The war had been so futile.
This was a beautiful country, a beautiful people. They’d been hurt by the past, just as the people in Taquul had been. Not for the first time, frustration with her parents and grandparents gnawed at her. Why hadn’t they been able to find a peaceful resolution sooner? Why had it rested on two men, one hundred years after the first shot was fired?
‘What’s it like?’
‘It’s...’ A movement below caught her attention. She swept her gaze downwards, trying to catch it again. Something white in amongst the olive and pomegranate trees below. Another movement. Her heart recognised before her mind did.
Amir.
He moved purposefully towards one of the aviaries, his frame powerful, his movements everything that was masculine and primal. He opened the door, and made a gesture with his hand. A large bird, with a wingspan half the height of Amir, flew from the cage and did a circle above his head, above Johara, its eyes surveying what they could, before neatly returning and hooking its claws around Amir’s outstretched arm. Its feathers were a pale, pearlescent cream with small flecks of light brown, its beak tipped in grey.
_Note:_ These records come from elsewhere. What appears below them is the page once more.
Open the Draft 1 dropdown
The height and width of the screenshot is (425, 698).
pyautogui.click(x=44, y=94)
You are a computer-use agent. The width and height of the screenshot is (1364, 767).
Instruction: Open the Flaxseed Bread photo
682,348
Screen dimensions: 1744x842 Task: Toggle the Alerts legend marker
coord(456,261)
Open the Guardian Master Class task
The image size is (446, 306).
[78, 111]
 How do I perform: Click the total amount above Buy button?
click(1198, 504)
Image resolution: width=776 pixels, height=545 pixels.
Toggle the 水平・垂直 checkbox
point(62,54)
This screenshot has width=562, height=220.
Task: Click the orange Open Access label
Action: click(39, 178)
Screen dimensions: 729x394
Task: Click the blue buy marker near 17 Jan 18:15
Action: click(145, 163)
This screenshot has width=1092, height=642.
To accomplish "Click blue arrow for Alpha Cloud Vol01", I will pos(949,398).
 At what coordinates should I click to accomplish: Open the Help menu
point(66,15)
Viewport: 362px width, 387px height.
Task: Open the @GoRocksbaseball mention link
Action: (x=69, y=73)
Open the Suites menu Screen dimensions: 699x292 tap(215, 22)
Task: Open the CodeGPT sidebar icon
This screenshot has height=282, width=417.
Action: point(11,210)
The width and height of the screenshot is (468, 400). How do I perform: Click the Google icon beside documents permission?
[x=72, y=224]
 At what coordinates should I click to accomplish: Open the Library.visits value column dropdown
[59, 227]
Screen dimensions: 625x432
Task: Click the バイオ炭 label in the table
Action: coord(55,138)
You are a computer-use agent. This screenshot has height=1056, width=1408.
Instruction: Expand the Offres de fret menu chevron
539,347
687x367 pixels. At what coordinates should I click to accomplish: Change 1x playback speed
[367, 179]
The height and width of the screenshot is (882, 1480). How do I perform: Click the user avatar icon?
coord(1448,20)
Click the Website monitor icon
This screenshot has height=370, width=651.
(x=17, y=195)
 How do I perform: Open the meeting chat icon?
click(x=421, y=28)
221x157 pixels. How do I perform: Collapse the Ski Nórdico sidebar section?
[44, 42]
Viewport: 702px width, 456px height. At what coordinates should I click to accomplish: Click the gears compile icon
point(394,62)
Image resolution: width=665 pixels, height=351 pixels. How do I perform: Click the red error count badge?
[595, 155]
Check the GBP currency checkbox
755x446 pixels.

‘What?’ Malik was impatient. ‘Terrible? Awful? Are you hating it?’
‘No!’ She had forgotten all about her brother, on the other end of the phone. She shook her head despite the fact he wasn’t there to see her. ‘It’s...wonderful.’
Amir’s lips moved; he was speaking to the bird. She wished, more than anything, that she could hear what he was saying.
‘Wonderful?’ Malik’s surprise was obvious. She ignored it.